Parte de mi infancia acude a mi cabeza mientras escribo, recordando los domingos por la tarde cuando el atisbo del regreso al colegio me aterraba y convertía las horas previas a dormir en una especie de despedida dramática de no sé bien el qué. Ahora siento algo parecido, aunque sin duda mitigado por una vida (toquemos madera) que he aprendido a sobrellevar gracias a su sencillez y pequeños giros de suerte. No obstante, tengo derecho a sentir ese desapego por el ajetreo diario, por menor que sea en comparación con otras personas; sentir es ser, y, como he escrito antes, es algo que está también en mi naturaleza y no puede contenerse. Tarde o temprano ha de salir.

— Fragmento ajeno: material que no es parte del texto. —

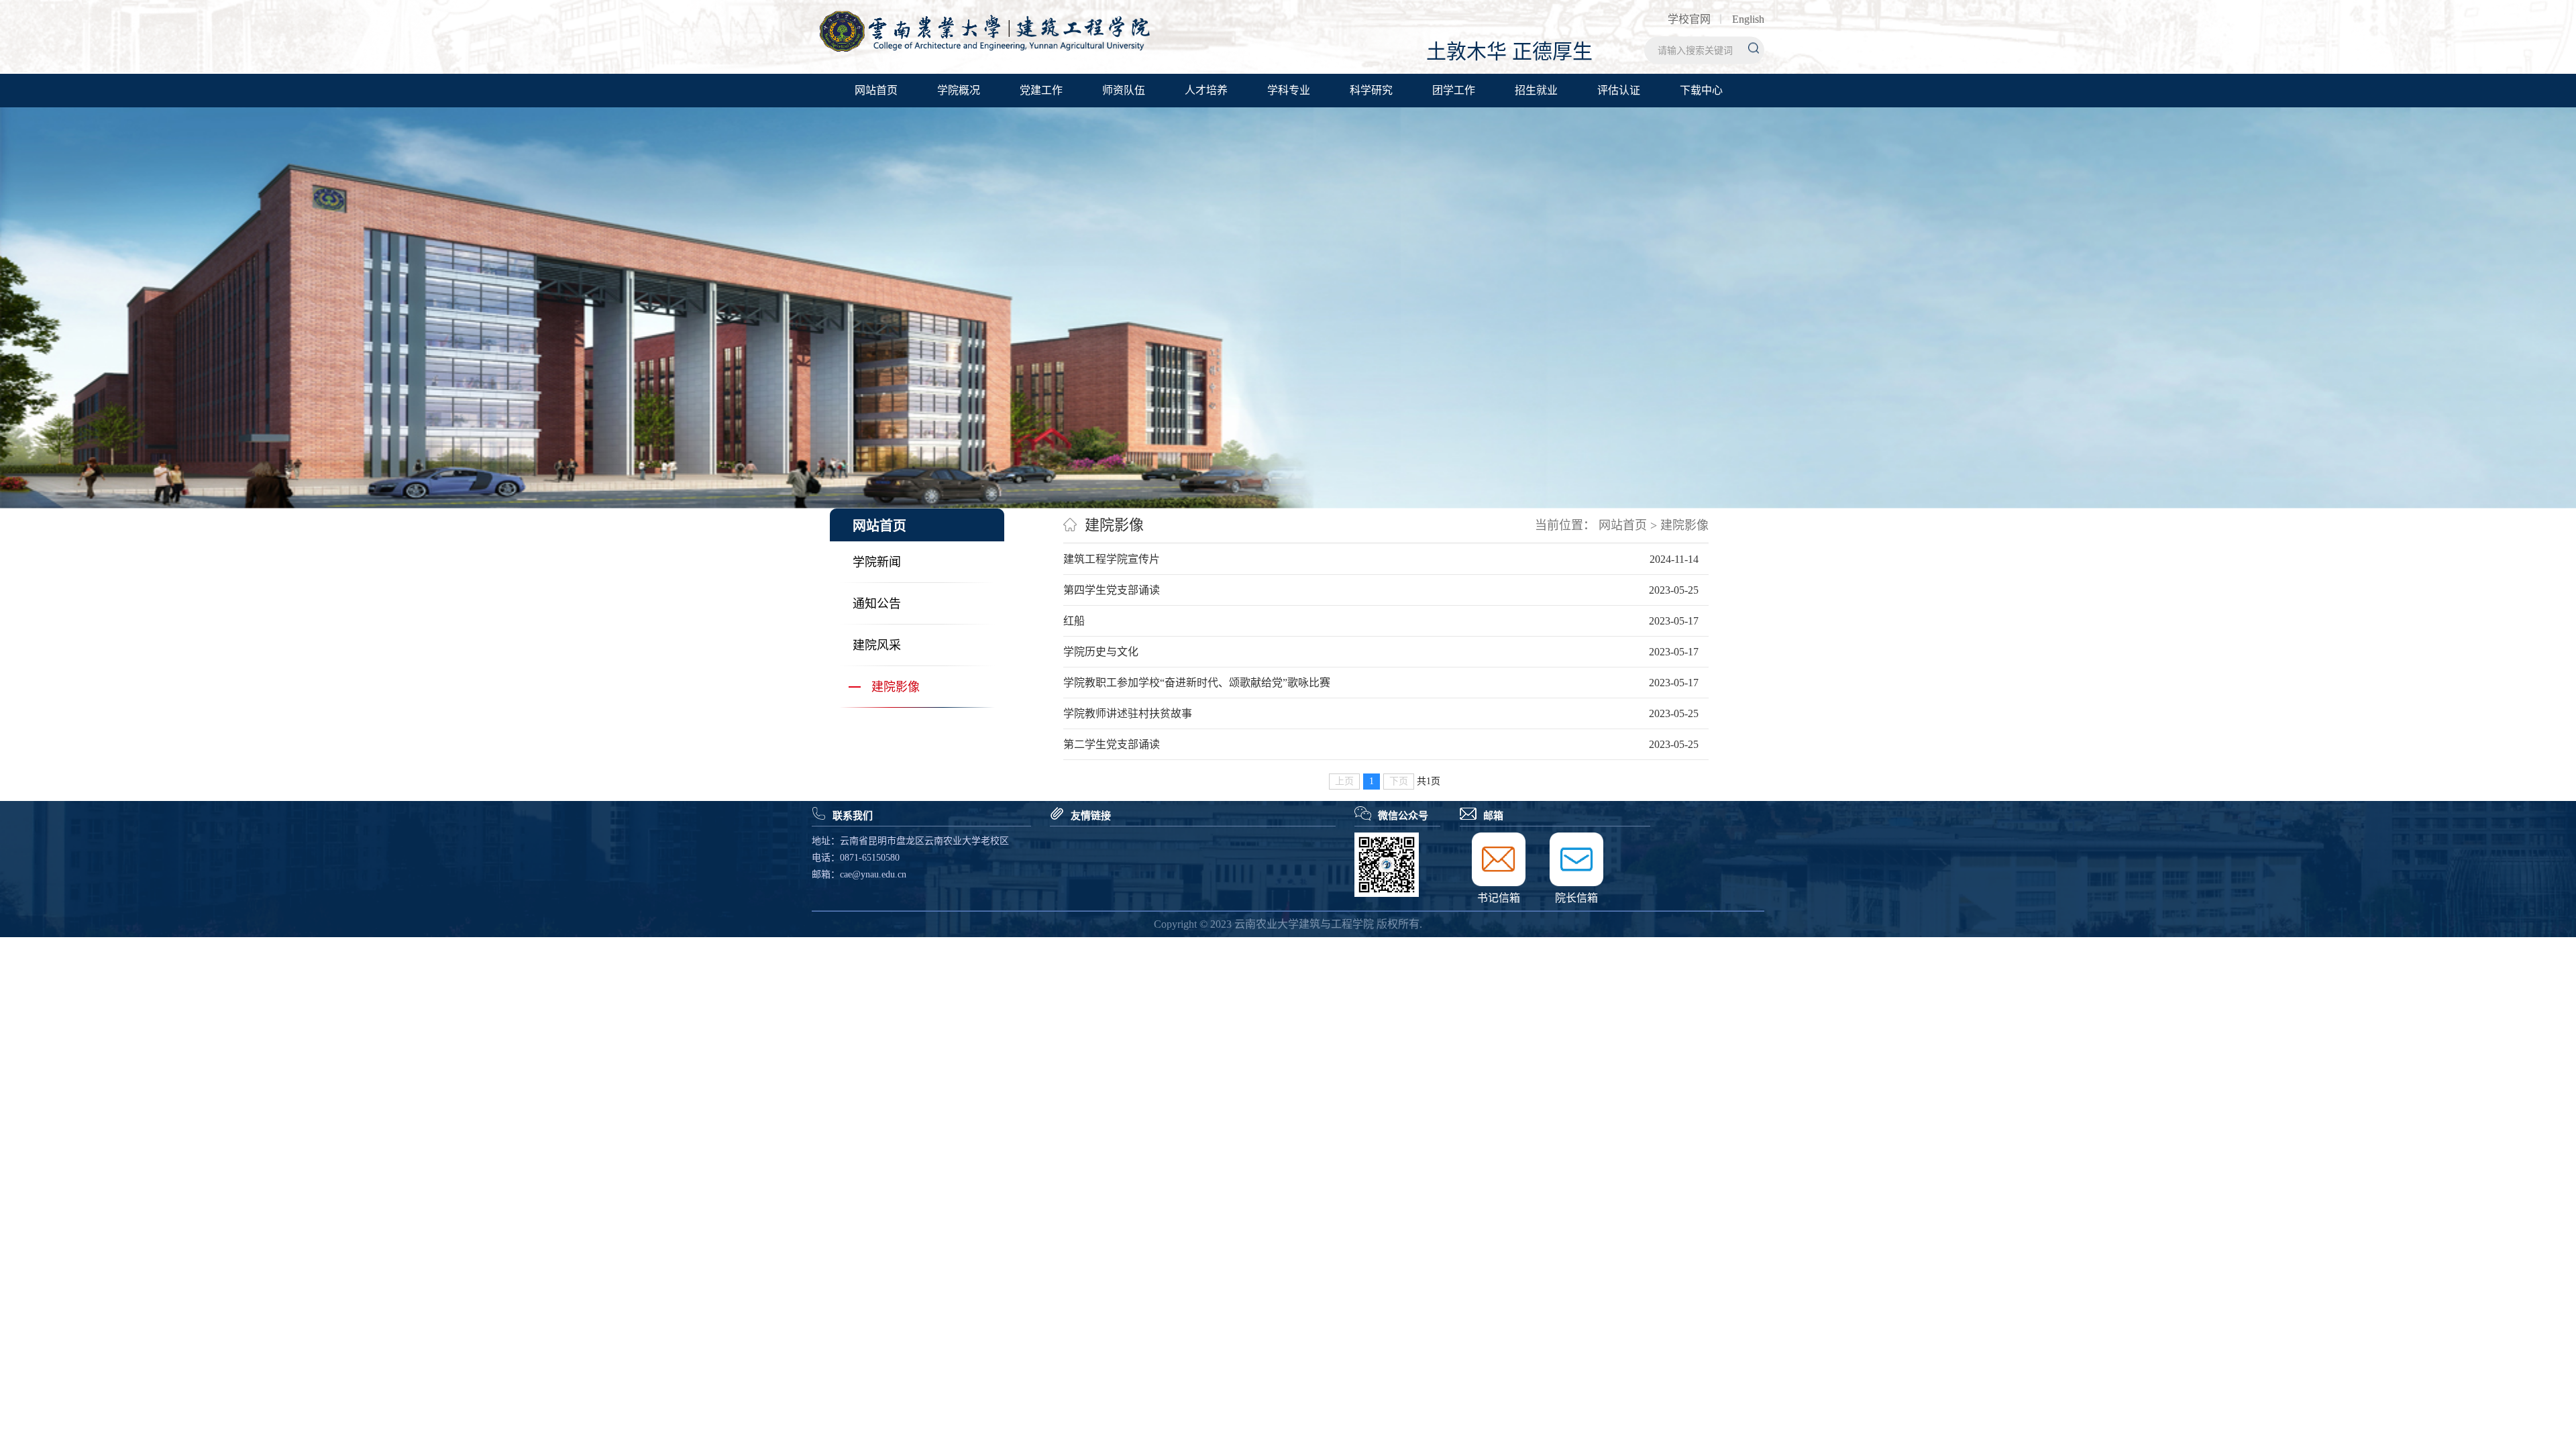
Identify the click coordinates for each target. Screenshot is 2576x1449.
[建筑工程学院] (984, 49)
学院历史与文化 (1100, 651)
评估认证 (1618, 90)
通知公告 (877, 603)
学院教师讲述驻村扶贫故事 (1127, 713)
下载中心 (1701, 90)
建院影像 (895, 687)
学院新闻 (877, 562)
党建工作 (1041, 90)
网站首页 (876, 90)
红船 (1074, 621)
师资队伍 (1123, 90)
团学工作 (1453, 90)
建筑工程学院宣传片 (1111, 559)
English (1748, 19)
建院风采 (877, 645)
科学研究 (1371, 90)
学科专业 (1288, 90)
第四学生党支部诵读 (1111, 590)
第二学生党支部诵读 (1111, 744)
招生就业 (1536, 90)
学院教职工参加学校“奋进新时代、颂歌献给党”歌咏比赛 (1196, 682)
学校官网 (1689, 19)
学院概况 (958, 90)
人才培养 (1206, 90)
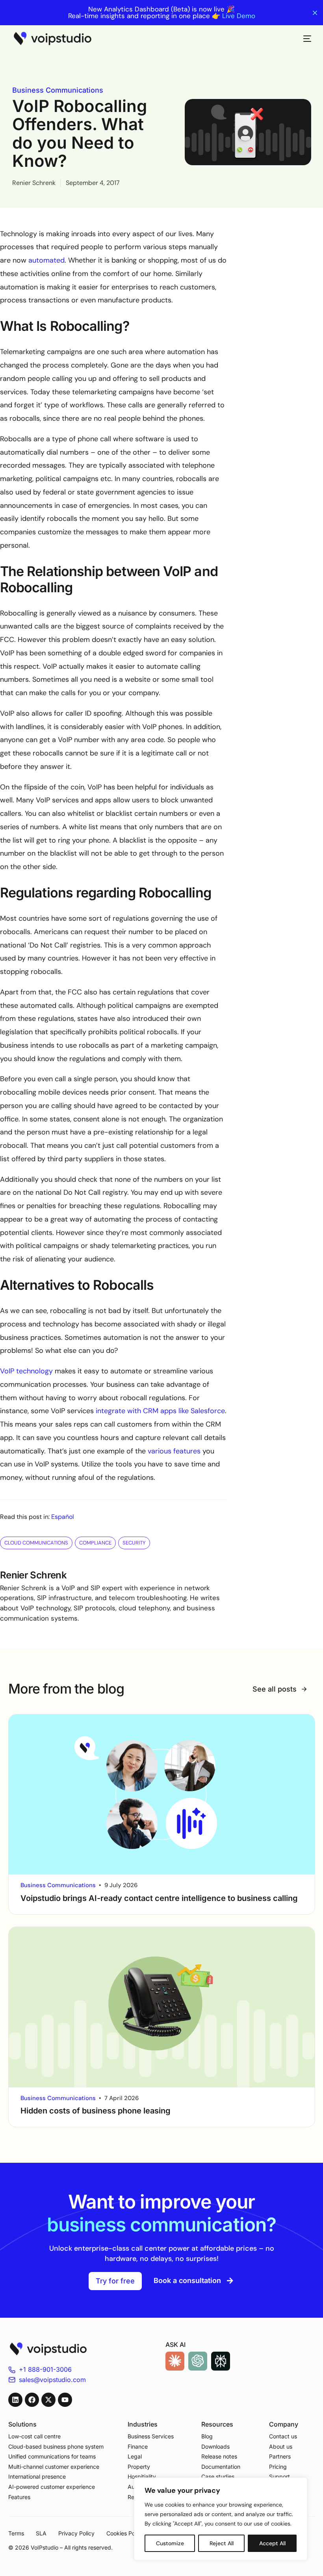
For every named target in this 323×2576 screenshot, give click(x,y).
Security (134, 1542)
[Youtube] (65, 2400)
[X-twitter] (48, 2400)
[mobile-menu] (303, 39)
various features (174, 1451)
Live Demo (238, 16)
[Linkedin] (15, 2400)
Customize (170, 2543)
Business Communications (57, 90)
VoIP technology (26, 1371)
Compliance (95, 1542)
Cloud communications (36, 1542)
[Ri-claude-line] (174, 2361)
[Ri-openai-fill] (197, 2361)
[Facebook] (32, 2400)
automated (46, 260)
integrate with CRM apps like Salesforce (160, 1411)
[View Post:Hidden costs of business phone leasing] (162, 2007)
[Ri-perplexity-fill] (220, 2361)
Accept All (272, 2543)
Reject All (222, 2543)
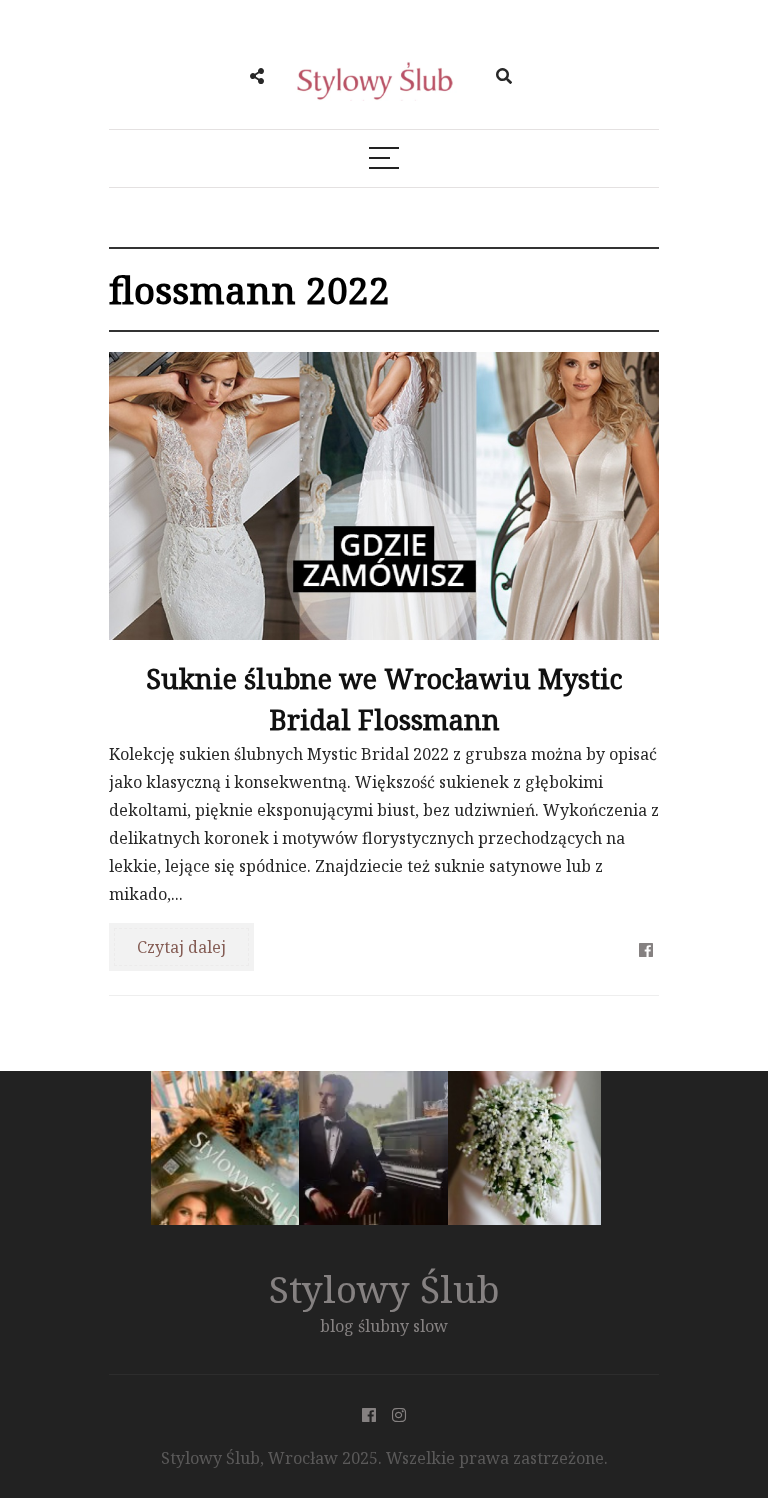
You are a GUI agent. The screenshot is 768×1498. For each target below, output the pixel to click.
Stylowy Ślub (384, 1288)
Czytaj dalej (181, 947)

Sigo pensando que mi idea de aislarme de la hiperconectividad durante los fines de semana es una magnífica idea. Este finde lo he vuelto a hacer. ¿Por qué me siento así entonces? Es probable que mi cuerpo se esté adaptando a la certeza de su propia naturaleza; la de las dos Españas, la rural y la urbanita que tan bien explica del Molino en su ensayo, esa que forma parte de nuestros genes lo queramos o no, y que seguirá siendo esencial en nuestros comportamientos. Esa confrontación casi eterna, aunque no siempre por ambas partes, entre los “unos” y los “otros”. Blanco o negro, nacional o rojo, franquista o comunista. Cada uno de nosotros estamos impregnados de los dos bandos, sea cual sea nuestro origen. En mayor o menor medida. Lo sepamos o no. Lo queramos admitir o no. Somos urbanitas y somos campesinos, somos ricos y somos pobres. Y la cuerda tensa que une ambos mundos es la que sostiene nuestros pasos de funambulistas.
Porque España es y será una triste balada del desapego y nosotros… Nosotros somos sus herederos.